What you are asked to do |
Write the data out verbatim.

Material shown |
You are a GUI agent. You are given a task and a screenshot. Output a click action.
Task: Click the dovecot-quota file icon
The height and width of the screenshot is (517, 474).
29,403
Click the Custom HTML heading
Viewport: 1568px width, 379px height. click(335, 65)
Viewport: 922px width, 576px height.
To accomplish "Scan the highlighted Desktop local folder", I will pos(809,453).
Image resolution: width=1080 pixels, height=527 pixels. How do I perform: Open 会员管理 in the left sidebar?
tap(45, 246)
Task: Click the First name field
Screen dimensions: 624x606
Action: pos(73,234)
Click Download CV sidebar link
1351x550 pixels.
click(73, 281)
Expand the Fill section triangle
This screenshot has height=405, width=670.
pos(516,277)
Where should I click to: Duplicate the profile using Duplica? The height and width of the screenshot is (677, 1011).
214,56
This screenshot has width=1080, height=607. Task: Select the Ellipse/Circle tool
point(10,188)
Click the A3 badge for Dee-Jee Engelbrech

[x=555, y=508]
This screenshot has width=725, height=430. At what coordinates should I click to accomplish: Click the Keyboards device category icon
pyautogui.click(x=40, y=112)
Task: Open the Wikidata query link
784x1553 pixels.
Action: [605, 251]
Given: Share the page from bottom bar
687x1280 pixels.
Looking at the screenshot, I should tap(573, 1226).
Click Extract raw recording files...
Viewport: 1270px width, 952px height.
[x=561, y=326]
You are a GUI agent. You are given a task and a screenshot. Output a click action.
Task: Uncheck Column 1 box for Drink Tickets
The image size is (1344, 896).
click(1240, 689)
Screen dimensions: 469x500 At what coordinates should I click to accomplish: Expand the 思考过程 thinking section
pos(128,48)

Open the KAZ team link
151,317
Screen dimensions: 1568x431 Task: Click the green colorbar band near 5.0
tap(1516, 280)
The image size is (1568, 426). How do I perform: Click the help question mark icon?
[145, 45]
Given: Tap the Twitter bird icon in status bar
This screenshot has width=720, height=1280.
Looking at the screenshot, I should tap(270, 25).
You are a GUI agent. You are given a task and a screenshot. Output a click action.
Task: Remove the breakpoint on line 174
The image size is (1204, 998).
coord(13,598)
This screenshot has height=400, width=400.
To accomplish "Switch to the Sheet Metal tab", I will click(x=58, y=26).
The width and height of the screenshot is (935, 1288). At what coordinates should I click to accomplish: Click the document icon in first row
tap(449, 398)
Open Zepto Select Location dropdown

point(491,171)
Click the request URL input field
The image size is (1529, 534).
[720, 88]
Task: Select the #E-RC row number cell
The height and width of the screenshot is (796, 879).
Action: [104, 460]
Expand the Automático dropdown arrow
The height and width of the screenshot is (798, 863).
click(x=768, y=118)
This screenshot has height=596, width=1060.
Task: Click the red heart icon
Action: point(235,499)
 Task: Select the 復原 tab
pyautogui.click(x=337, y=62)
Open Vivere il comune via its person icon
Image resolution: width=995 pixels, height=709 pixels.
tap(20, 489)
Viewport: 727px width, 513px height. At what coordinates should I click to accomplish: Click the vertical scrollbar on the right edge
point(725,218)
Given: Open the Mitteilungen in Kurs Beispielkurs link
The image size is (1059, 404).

Response to the exercise |
You are a GUI agent. You are given a task and a screenshot. Output a click action.
Task: Click the dovecot-quota file icon
The height and width of the screenshot is (517, 474).
29,403
Click the Custom HTML heading
Viewport: 1568px width, 379px height. click(335, 65)
Viewport: 922px width, 576px height.
To accomplish "Scan the highlighted Desktop local folder", I will pos(809,453).
Image resolution: width=1080 pixels, height=527 pixels. How do I perform: Open 会员管理 in the left sidebar?
tap(45, 246)
Task: Click the First name field
Screen dimensions: 624x606
Action: pos(73,234)
Click Download CV sidebar link
1351x550 pixels.
click(73, 281)
Expand the Fill section triangle
This screenshot has height=405, width=670.
pos(516,277)
Where should I click to: Duplicate the profile using Duplica? The height and width of the screenshot is (677, 1011).
214,56
This screenshot has width=1080, height=607. Task: Select the Ellipse/Circle tool
point(10,188)
Click the A3 badge for Dee-Jee Engelbrech

[x=555, y=508]
This screenshot has width=725, height=430. At what coordinates should I click to accomplish: Click the Keyboards device category icon
pyautogui.click(x=40, y=112)
Task: Open the Wikidata query link
784x1553 pixels.
Action: [605, 251]
Given: Share the page from bottom bar
687x1280 pixels.
Looking at the screenshot, I should tap(573, 1226).
Click Extract raw recording files...
Viewport: 1270px width, 952px height.
[x=561, y=326]
You are a GUI agent. You are given a task and a screenshot. Output a click action.
Task: Uncheck Column 1 box for Drink Tickets
The image size is (1344, 896).
click(1240, 689)
Screen dimensions: 469x500 At what coordinates should I click to accomplish: Expand the 思考过程 thinking section
pos(128,48)

Open the KAZ team link
151,317
Screen dimensions: 1568x431 Task: Click the green colorbar band near 5.0
tap(1516, 280)
The image size is (1568, 426). How do I perform: Click the help question mark icon?
[145, 45]
Given: Tap the Twitter bird icon in status bar
This screenshot has width=720, height=1280.
Looking at the screenshot, I should tap(270, 25).
You are a GUI agent. You are given a task and a screenshot. Output a click action.
Task: Remove the breakpoint on line 174
The image size is (1204, 998).
coord(13,598)
This screenshot has height=400, width=400.
To accomplish "Switch to the Sheet Metal tab", I will click(x=58, y=26).
The width and height of the screenshot is (935, 1288). At what coordinates should I click to accomplish: Click the document icon in first row
tap(449, 398)
Open Zepto Select Location dropdown

point(491,171)
Click the request URL input field
The image size is (1529, 534).
[720, 88]
Task: Select the #E-RC row number cell
The height and width of the screenshot is (796, 879).
Action: [104, 460]
Expand the Automático dropdown arrow
The height and width of the screenshot is (798, 863).
click(x=768, y=118)
This screenshot has height=596, width=1060.
Task: Click the red heart icon
Action: point(235,499)
 Task: Select the 復原 tab
pyautogui.click(x=337, y=62)
Open Vivere il comune via its person icon
Image resolution: width=995 pixels, height=709 pixels.
tap(20, 489)
Viewport: 727px width, 513px height. At what coordinates should I click to accomplish: Click the vertical scrollbar on the right edge
point(725,218)
Given: Open the Mitteilungen in Kurs Beispielkurs link
The image size is (1059, 404).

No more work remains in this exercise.